* JOB
Can you repeat all the rows below with "Viewport" replaced by "Display area" each time it appears, leaving everything else unchanged?

[Start STORED RECORDS]

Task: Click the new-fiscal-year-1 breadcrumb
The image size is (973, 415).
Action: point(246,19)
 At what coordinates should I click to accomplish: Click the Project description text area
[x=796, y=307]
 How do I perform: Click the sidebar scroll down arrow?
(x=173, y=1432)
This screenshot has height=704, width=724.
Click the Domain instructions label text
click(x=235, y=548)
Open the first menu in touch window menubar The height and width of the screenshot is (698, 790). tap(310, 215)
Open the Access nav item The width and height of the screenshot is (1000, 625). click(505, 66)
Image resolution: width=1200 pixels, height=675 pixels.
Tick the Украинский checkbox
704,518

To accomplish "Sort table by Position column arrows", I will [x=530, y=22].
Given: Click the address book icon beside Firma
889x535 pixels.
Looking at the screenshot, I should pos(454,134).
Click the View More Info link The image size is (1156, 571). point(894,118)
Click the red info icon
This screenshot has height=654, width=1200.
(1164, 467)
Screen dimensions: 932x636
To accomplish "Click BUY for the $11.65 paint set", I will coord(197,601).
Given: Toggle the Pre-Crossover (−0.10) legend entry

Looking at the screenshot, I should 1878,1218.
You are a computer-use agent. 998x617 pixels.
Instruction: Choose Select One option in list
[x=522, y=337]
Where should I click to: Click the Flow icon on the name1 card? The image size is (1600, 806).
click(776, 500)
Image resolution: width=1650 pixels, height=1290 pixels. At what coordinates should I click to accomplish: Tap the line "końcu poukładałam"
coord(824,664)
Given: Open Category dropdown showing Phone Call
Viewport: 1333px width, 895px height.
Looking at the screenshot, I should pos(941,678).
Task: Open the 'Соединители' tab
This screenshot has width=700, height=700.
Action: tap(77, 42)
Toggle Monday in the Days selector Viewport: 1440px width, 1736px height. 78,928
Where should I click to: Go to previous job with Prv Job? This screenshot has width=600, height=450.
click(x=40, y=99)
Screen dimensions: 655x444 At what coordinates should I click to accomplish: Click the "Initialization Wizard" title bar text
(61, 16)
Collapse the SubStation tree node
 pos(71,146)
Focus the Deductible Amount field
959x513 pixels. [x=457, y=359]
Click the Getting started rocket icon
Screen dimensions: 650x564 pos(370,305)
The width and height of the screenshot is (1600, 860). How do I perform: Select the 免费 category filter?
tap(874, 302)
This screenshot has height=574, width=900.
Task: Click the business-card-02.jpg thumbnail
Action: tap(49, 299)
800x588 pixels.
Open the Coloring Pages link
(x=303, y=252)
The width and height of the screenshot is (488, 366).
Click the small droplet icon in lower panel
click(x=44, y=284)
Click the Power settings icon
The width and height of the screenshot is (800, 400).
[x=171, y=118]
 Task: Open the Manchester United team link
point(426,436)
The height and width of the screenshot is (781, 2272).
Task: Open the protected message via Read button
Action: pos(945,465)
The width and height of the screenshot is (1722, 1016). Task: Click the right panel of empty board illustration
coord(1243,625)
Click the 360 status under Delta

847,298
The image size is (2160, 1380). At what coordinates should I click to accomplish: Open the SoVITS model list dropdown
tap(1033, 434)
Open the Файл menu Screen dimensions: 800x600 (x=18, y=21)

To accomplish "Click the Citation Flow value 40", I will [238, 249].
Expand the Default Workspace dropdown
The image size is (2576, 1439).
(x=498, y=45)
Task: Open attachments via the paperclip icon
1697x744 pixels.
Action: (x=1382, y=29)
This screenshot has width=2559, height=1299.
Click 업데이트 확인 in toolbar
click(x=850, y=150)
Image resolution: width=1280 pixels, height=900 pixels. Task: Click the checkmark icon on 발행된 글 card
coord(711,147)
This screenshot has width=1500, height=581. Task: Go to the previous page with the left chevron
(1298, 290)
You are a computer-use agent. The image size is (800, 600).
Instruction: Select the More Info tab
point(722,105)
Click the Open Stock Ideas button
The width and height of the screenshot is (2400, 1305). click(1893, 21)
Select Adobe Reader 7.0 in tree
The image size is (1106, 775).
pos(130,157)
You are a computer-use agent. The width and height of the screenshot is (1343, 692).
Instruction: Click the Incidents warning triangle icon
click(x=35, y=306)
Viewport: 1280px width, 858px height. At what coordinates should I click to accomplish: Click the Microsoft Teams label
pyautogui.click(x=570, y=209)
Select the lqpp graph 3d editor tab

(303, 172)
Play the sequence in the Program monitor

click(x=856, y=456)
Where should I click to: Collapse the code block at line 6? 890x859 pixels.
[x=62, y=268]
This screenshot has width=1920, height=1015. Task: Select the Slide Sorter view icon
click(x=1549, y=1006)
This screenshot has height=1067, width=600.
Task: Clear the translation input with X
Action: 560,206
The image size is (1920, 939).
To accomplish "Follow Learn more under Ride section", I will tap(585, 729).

[End STORED RECORDS]

* EXERCISE RESULT
Task: Click the new-fiscal-year-1 breadcrumb
The image size is (973, 415).
Action: point(246,19)
 At what coordinates should I click to accomplish: Click the Project description text area
[x=796, y=307]
 How do I perform: Click the sidebar scroll down arrow?
(x=173, y=1432)
This screenshot has height=704, width=724.
Click the Domain instructions label text
click(x=235, y=548)
Open the first menu in touch window menubar The height and width of the screenshot is (698, 790). tap(310, 215)
Open the Access nav item The width and height of the screenshot is (1000, 625). click(505, 66)
Image resolution: width=1200 pixels, height=675 pixels.
Tick the Украинский checkbox
704,518

To accomplish "Sort table by Position column arrows", I will [x=530, y=22].
Given: Click the address book icon beside Firma
889x535 pixels.
Looking at the screenshot, I should pos(454,134).
Click the View More Info link The image size is (1156, 571). point(894,118)
Click the red info icon
This screenshot has height=654, width=1200.
(1164, 467)
Screen dimensions: 932x636
To accomplish "Click BUY for the $11.65 paint set", I will coord(197,601).
Given: Toggle the Pre-Crossover (−0.10) legend entry

Looking at the screenshot, I should 1878,1218.
You are a computer-use agent. 998x617 pixels.
Instruction: Choose Select One option in list
[x=522, y=337]
Where should I click to: Click the Flow icon on the name1 card? The image size is (1600, 806).
click(776, 500)
Image resolution: width=1650 pixels, height=1290 pixels. At what coordinates should I click to accomplish: Tap the line "końcu poukładałam"
coord(824,664)
Given: Open Category dropdown showing Phone Call
Display area: 1333px width, 895px height.
Looking at the screenshot, I should pos(941,678).
Task: Open the 'Соединители' tab
This screenshot has width=700, height=700.
Action: tap(77, 42)
Toggle Monday in the Days selector Display area: 1440px width, 1736px height. 78,928
Where should I click to: Go to previous job with Prv Job? This screenshot has width=600, height=450.
click(x=40, y=99)
Screen dimensions: 655x444 At what coordinates should I click to accomplish: Click the "Initialization Wizard" title bar text
(61, 16)
Collapse the SubStation tree node
 pos(71,146)
Focus the Deductible Amount field
959x513 pixels. [x=457, y=359]
Click the Getting started rocket icon
Screen dimensions: 650x564 pos(370,305)
The width and height of the screenshot is (1600, 860). How do I perform: Select the 免费 category filter?
tap(874, 302)
This screenshot has height=574, width=900.
Task: Click the business-card-02.jpg thumbnail
Action: tap(49, 299)
800x588 pixels.
Open the Coloring Pages link
(x=303, y=252)
The width and height of the screenshot is (488, 366).
Click the small droplet icon in lower panel
click(x=44, y=284)
Click the Power settings icon
The width and height of the screenshot is (800, 400).
[x=171, y=118]
 Task: Open the Manchester United team link
point(426,436)
The height and width of the screenshot is (781, 2272).
Task: Open the protected message via Read button
Action: pos(945,465)
The width and height of the screenshot is (1722, 1016). Task: Click the right panel of empty board illustration
coord(1243,625)
Click the 360 status under Delta

847,298
The image size is (2160, 1380). At what coordinates should I click to accomplish: Open the SoVITS model list dropdown
tap(1033, 434)
Open the Файл menu Screen dimensions: 800x600 (x=18, y=21)

To accomplish "Click the Citation Flow value 40", I will [238, 249].
Expand the Default Workspace dropdown
The image size is (2576, 1439).
(x=498, y=45)
Task: Open attachments via the paperclip icon
1697x744 pixels.
Action: (x=1382, y=29)
This screenshot has width=2559, height=1299.
Click 업데이트 확인 in toolbar
click(x=850, y=150)
Image resolution: width=1280 pixels, height=900 pixels. Task: Click the checkmark icon on 발행된 글 card
coord(711,147)
This screenshot has width=1500, height=581. Task: Go to the previous page with the left chevron
(1298, 290)
You are a computer-use agent. The image size is (800, 600).
Instruction: Select the More Info tab
point(722,105)
Click the Open Stock Ideas button
The width and height of the screenshot is (2400, 1305). click(1893, 21)
Select Adobe Reader 7.0 in tree
The image size is (1106, 775).
pos(130,157)
You are a computer-use agent. The width and height of the screenshot is (1343, 692).
Instruction: Click the Incidents warning triangle icon
click(x=35, y=306)
Display area: 1280px width, 858px height. At what coordinates should I click to accomplish: Click the Microsoft Teams label
pyautogui.click(x=570, y=209)
Select the lqpp graph 3d editor tab

(303, 172)
Play the sequence in the Program monitor

click(x=856, y=456)
Where should I click to: Collapse the code block at line 6? 890x859 pixels.
[x=62, y=268]
This screenshot has width=1920, height=1015. Task: Select the Slide Sorter view icon
click(x=1549, y=1006)
This screenshot has height=1067, width=600.
Task: Clear the translation input with X
Action: 560,206
The image size is (1920, 939).
To accomplish "Follow Learn more under Ride section", I will tap(585, 729).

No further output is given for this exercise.